I just stare at my dad nd shalu buaa i don't understand what can i say...m getting married no no no...no this can't happen to me..i have to do something. I don't do anything wrong. For god sake i have no boyfriend. They can't gave me such punishment. I have done nothing wrong. I trun nd saw my mom with pleasing eyes but looks like she forget that m her daughter nd trun her face . Now i have no one with me except naayu.

I come to my room. My legs shakes nd i have no energy left in my body nd i fall on the floor nd i cried nd cried. I lie down on the floor nd tears flow down through my eyes on the face. I don't know how many hours i cried. I have no guess what time is it.
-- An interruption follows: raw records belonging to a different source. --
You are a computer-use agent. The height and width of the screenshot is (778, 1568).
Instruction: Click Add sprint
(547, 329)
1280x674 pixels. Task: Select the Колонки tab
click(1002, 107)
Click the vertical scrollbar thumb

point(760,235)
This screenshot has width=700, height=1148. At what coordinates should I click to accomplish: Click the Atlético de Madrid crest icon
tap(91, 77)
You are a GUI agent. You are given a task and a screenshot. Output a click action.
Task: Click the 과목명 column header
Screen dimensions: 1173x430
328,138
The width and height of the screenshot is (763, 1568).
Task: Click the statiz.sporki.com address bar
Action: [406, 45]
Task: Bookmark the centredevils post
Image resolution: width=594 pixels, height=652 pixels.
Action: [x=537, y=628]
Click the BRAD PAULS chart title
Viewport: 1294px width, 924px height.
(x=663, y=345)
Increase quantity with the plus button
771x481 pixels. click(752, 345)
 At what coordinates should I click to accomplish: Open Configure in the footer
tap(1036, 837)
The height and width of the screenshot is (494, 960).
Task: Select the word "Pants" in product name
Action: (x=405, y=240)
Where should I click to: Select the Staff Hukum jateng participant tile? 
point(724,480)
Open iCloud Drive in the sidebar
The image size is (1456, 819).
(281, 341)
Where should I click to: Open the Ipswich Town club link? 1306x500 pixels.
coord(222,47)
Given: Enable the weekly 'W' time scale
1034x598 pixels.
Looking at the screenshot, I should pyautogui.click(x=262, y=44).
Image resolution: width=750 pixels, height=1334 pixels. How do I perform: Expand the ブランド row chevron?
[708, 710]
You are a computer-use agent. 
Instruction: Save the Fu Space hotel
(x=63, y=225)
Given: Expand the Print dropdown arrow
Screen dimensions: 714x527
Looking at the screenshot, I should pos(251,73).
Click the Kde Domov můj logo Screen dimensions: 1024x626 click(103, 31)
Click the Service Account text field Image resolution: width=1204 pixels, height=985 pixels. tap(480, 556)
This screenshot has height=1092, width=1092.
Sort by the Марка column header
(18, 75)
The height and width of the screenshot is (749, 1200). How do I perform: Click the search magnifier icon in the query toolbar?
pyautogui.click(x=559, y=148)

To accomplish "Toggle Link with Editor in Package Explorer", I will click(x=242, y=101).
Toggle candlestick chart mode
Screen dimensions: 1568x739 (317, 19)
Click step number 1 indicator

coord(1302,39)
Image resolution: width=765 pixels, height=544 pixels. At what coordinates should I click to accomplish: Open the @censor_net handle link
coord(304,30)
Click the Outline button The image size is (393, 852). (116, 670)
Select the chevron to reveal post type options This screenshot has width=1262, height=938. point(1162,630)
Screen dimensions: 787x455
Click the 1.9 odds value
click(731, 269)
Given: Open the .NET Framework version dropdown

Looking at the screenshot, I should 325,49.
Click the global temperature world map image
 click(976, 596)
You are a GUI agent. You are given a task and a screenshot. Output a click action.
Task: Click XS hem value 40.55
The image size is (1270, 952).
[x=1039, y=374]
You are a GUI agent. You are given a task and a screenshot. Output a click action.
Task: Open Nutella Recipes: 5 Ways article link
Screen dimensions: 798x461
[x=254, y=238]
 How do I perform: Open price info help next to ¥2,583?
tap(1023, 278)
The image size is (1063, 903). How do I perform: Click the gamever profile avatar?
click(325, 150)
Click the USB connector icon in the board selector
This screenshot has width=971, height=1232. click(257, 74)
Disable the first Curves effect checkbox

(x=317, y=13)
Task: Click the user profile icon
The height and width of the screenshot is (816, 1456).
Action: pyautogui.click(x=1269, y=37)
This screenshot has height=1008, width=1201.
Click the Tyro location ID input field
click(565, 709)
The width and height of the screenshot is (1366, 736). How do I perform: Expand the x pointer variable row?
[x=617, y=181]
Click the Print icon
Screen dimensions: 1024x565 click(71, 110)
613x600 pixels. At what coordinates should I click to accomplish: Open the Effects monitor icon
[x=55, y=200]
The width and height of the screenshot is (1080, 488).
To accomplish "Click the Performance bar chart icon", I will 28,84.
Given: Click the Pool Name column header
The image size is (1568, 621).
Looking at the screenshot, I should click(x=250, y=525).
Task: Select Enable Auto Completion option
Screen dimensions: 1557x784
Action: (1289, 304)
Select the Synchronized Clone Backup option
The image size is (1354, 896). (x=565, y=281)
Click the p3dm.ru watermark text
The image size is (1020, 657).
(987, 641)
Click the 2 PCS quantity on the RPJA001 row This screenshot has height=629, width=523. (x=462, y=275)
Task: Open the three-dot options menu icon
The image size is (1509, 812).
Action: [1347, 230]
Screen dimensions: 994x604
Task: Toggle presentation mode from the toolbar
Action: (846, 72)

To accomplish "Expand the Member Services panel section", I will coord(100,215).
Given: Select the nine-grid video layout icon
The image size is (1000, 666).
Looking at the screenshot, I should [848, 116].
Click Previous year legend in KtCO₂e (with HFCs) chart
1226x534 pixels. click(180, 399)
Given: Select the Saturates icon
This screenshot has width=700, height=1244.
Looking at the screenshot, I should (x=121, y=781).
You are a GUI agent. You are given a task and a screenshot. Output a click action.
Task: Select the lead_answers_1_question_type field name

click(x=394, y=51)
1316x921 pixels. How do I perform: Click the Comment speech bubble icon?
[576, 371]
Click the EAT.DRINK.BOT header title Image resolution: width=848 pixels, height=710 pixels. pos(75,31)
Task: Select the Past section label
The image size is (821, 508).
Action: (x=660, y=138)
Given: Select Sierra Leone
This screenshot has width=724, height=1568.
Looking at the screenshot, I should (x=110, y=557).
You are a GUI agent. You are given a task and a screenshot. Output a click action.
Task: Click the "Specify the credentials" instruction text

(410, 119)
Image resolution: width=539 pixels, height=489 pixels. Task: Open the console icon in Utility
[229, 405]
But seems like its midnight.  i silently standup nd go to bathroom nd wash my face.i see myself in mirror.i look like a crying baby my eyes become puffy nd red nd dry tears set on my cheeks nd my nose become red my hairs become a mess.i come out from bathroom nd stand in balcony in my room nd stare at sky....

Suddenly i feel like someone stand near me. I trun around nd see naayu stand nd tears roll down through her cheeks. I just shut my mouth nd don't say anything to her. Suddenly she said.." m sorry aaru ...plzz m sorry...,,, now ur life is also damage just becoz of my mistake m sorry i want to die. M world worst sister. I wanna die..plz forgive me aaru plzz..."

I silently hugging her nd said .." its not ur falut don't worry...i always love u no matter what happen...nd don't worry if dad want to me getting married then i will...nd plzz never ever says its ur falut nd u wanna die plzz i can do anything for u nd its just a marriage...don't worry i m strong nd being a nurse means stay strong nd face ur problems nd deal with them ok".. i said to her nd trying to popped up a smile on my face.

After some depression nd crying moments we become stand silently nd stare at the sky.